Whosarat.com
- Website type: Crime, law enforcement
- Available in: English
- Owner: "Anthony Capone"
- Creator: Sean Bucci
- Website: whosarat.com
- Commercial: Yes
- Registration: Yes
- Launched: August 2004

= Whosarat.com =

Website

Whosarat.com is a website, which, in its words, allows individuals to "post, share and request any and all information that has been made public at some point to at least 1 person of the public prior to posting it on this site pertaining to local, state and federal Informants and Law Enforcement Officers."

The site's extensive disclaimer notes that in part that "All posts made by users should be considered as inaccurate opinions unless backed by official documents." It urges members to "Please post informants that are involved with non-violent crimes only."
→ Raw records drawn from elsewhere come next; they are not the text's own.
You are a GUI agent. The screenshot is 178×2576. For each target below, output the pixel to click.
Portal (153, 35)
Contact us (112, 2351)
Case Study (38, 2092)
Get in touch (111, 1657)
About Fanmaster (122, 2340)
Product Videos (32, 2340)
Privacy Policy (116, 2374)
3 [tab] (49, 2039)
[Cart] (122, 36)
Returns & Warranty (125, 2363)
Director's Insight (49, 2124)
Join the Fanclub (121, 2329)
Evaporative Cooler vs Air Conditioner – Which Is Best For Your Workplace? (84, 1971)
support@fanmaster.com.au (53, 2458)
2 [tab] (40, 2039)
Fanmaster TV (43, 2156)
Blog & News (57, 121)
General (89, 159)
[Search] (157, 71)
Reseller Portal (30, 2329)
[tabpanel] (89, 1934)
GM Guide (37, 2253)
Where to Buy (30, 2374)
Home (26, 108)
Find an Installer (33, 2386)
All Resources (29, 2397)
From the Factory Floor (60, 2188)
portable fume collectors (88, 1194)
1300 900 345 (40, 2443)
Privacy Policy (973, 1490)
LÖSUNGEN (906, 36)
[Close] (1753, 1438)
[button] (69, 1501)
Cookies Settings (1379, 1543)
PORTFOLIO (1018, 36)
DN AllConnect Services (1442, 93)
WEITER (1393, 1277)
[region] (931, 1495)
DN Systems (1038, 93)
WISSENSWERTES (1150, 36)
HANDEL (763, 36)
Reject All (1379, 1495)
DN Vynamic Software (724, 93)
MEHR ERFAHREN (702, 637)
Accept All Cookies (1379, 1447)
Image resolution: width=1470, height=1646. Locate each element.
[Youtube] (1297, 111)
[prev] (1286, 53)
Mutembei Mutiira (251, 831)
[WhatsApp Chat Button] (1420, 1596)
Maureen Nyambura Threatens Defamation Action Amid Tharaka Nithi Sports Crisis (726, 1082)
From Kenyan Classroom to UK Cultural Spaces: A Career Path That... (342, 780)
The Department of Homeland Security is said to have issued an advisory about the site, warning law enforcement officers not even to view the site. "Visiting the site could result in the compromise of government IP addresses. Searching the site for a particular name could result in that name being cross-indexed to the IP address of the computer used to make the inquiry. Searching for the names of officers or informants could compromise those individual's identities. Any website is capable of collecting IP address and search information from visitors, but this site is remarkable because it makes visitor information public."

The site believes it is protected by legal precedents set in connection with another website, charmichaelcase, which also posts information about informants.